We continue to recognize and appreciate the value of more conventional grant funding that is not being deployed as a part of impact transactions, but instead facilitates and supports them (such as through technical assistance, design or structuring work, research, impact measurement), and that helps to build the wider ecosystem. While these types of grant funding do not fall within the definition of catalytic capital, we do see them as enormously valuable tools that can work in powerfully complementary ways with catalytic capital deployment to achieve impact that otherwise would not be possible. 

10. Does the concept of catalytic capital reflect all the ways in which investors can play a catalytic role? 

Our use of the word “catalytic” is not intended to monopolize discussions about what it means to be catalytic in the field of impact investing, or otherwise seek to claim exclusive rights to use of the word. Instead, we see ourselves as part of a broader community that shares an interest in how impact investors can play the most effective role they can in driving toward impact for people and the planet. 
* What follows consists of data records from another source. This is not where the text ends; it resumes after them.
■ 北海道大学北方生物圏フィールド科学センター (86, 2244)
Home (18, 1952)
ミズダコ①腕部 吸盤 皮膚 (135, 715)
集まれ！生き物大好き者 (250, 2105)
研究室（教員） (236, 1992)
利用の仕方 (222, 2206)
We recognize that the word “catalytic” in impact investing will show up both within and beyond the discussions about catalytic capital. Our discussions with colleagues across the field have pointed to a wide range of actions that seek to catalyze additional transactions and impact, and other developments in the impact investing sector. Examples include:

  • At the transaction level: funding up-front transaction costs; leading a fundraising round; lending one’s name where helpful in attracting other investors; helping to design the structure of the deal; helping to assemble or strengthen an investee team; supporting an investee with expertise and networks; and sharing market intelligence or due diligence findings with other investors; and
  • At an ecosystem level: generating and disseminating market information; developing new financing constructs; establishing deal sourcing platforms; and providing investment readiness supports for enterprises.

The actions above can (and often are) taken in connection with the deployment of catalytic capital, but they can also be taken in unrelated contexts. We absolutely welcome the use of actions like these above to enhance the effectiveness of catalytic capital in achieving its intended goals.